§ Given request:
Gather every line of the listing below that contains the word "height", copying each one in full.

§ Given data:

>> BEGIN

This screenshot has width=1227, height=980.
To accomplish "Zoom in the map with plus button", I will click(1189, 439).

>> END
>> BEGIN

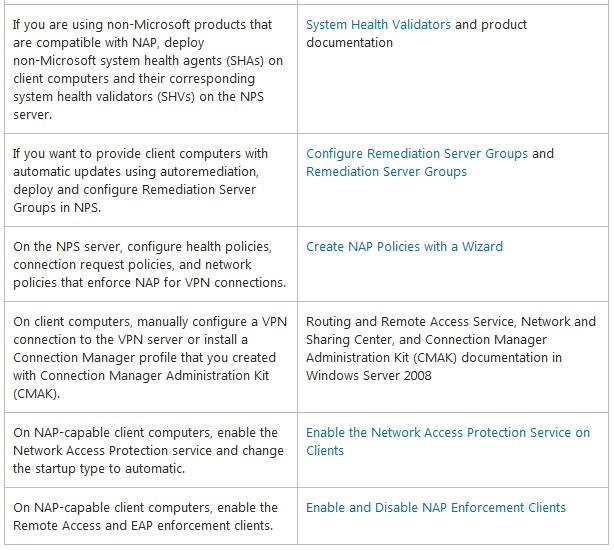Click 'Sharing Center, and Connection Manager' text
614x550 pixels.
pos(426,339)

>> END
>> BEGIN

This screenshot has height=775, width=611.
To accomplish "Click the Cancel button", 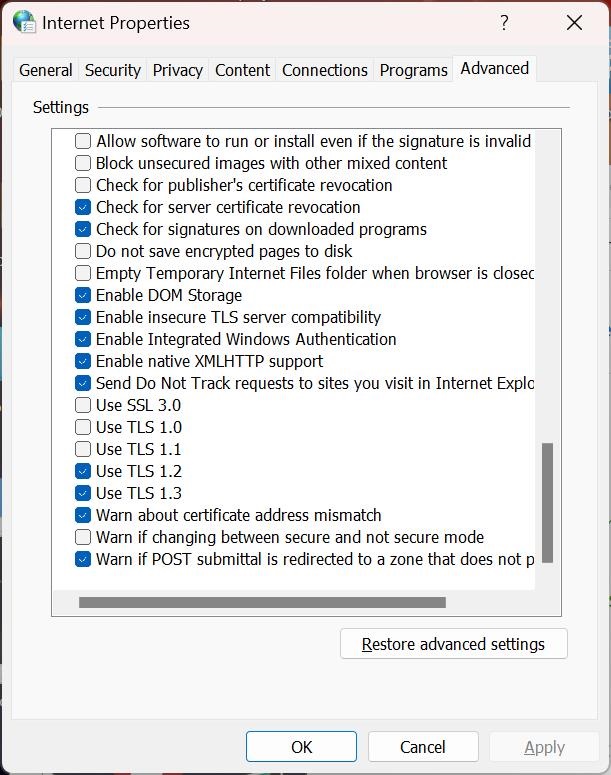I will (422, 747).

>> END

§ Task answer:
This screenshot has width=1227, height=980.
This screenshot has height=775, width=611.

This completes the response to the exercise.